By Beth Hillyer
SCHOFIELD BARRACKS (KHNL)-- Following the first World War the U-S Army stored chemical weapons at Schofield Barracks. They contained liquid chemicals harmful to the enemy. Agents so strong they caused choking and harmful reactions. Now the army is set to destroy these weapons.
The transportable detonation chamber or T-D-C will be used to dispose of 71 chemical munitions found on Schofield Barracks a couple of years ago.
"They were discovered as part of unexploded ordinance clearing operations that occurred between June 2004 and Sept 2006. As I mentioned these munitions are extremely old date back to the period between World War I and World war II, " explains Colonel Matthew Margotta.
The chamber is a proven method having destroyed more than one hundred chemical munitions in the United Kingdom. The Army maintains no chemical vapors will be released.
"The TDC is a fully contained system what that means is no part of the operation you are going to see here today has the capability to impact our environment."
The tour begins where disposal experts suit up.

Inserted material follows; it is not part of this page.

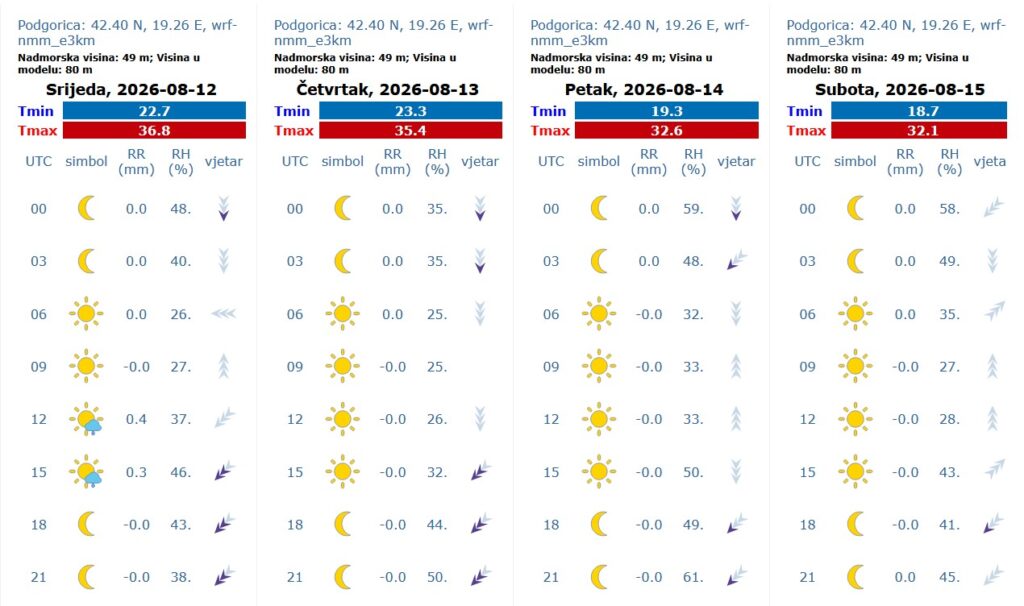Viewport: 1024px width, 606px height.
Task: Click wind arrow at 18 UTC on Subota
Action: (993, 524)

"What I'm holding is one of the key pieces of personal protective equipment the M-40 military mask with an apron hood, says project manager Dave Hoffman."
Inside the chamber the old chemical munition is wrapped up and placed in a demolition shell. Most are smaller than this demonstration munition.
The chamber is the size of a storage shed made of strong steel. The weapon and the liquid agent are exploded by a blast and then vaporized by steam.
All the vapors and byproducts are then sent through two more chemical processes and the entire process is monitored closely. The Army does not use or train with chemical weapons today following an international treaty.